What does this do ? Is it possible to know what are the contents of EAX and FFFF89A3 are ?
Will these contents be meaningful ?
The number FFFF89A3 doesn't look like Hex. What kind of number is it ?

Please reply and that will keep me going.


Posted on 2010-09-15 16:11:04 by lostpacket
It compares eax with FFFF89A3, if it were to compare the contents at it would be surrounded by brackets.

Why don't you think FFFF89A3 doesn't look like a Hex number?

Posted on 2010-09-15 16:51:39 by JimmyClif
Everything in a program is stored in hexadecimal form.

Posted on 2010-09-15 17:03:23 by skywalker
  Not entirelly true i think. The numbers either in memory or in registers have no distinct numeric base. I think it'd be more correct to say they exist in binary numeration. It's in fact the smallest unit.
Posted on 2010-09-15 17:31:53 by xandaz
All right. I converted hexadecimal to binary and got the result as

11111111111111111000100110100011 http://easycalculation.com/hex-converter.php

The binary to ascii conversion led to : ÿÿ‰£


So it didn't look meaningful to me. ( Or is it not supposed to be "meaningful" ? )

Posted on 2010-09-15 18:40:03 by lostpacket


Posted on 2010-09-15 18:55:02 by JimmyClif
JimmyClif said

What you might be interested in would be the Binary to Decimal Conversion?  Which will turn out to be -30301. Check with the Windows Calculator.

Ok. Is that still meaningful ?
Posted on 2010-09-15 19:13:04 by lostpacket
I am sure that it means something in the program, why would it be inside otherwise. Would it be more meaningful if the number were to be 1337 or 42 ?

This is getting ridiculous - you are on an assembly board trying to debug a program without any knowledge of opcodes, the debugger itself or even Hex numbers. Who with common sense asks if a number is meaningful?
Posted on 2010-09-15 19:26:45 by JimmyClif
@JimmyCliff : My biggest concern is if FFFF89A3 pointing towards a string or it itself is a string. Sure I don't know much about opcodes and hex , but I'll start learning.

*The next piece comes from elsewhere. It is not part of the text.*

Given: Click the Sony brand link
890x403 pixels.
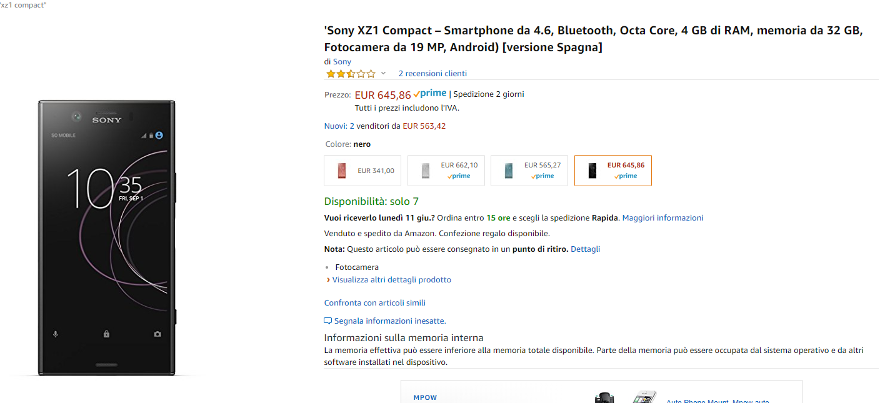Looking at the screenshot, I should click(342, 62).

Offcourse that instruction is important that's why I posted it here.
Posted on 2010-09-15 19:53:59 by lostpacket
You'll also want to start learning ASCII, as it would eliminate one of your two guesses.
Posted on 2010-09-15 21:49:22 by SpooK
Its an immediate hex value.
Bear in mind that -1 is FFFFFFFF in hex (32 bits).
And -2 is FFFFFFFE, so we can surmise that FFFF89A3 is some kind of negative number, without thinking too hard.
We can't tell what the PURPOSE of this value is without some context, but we can be pretty sure it's not an address of some variable of this program (since it would be in the Kernel memory of a 32 bit windows os).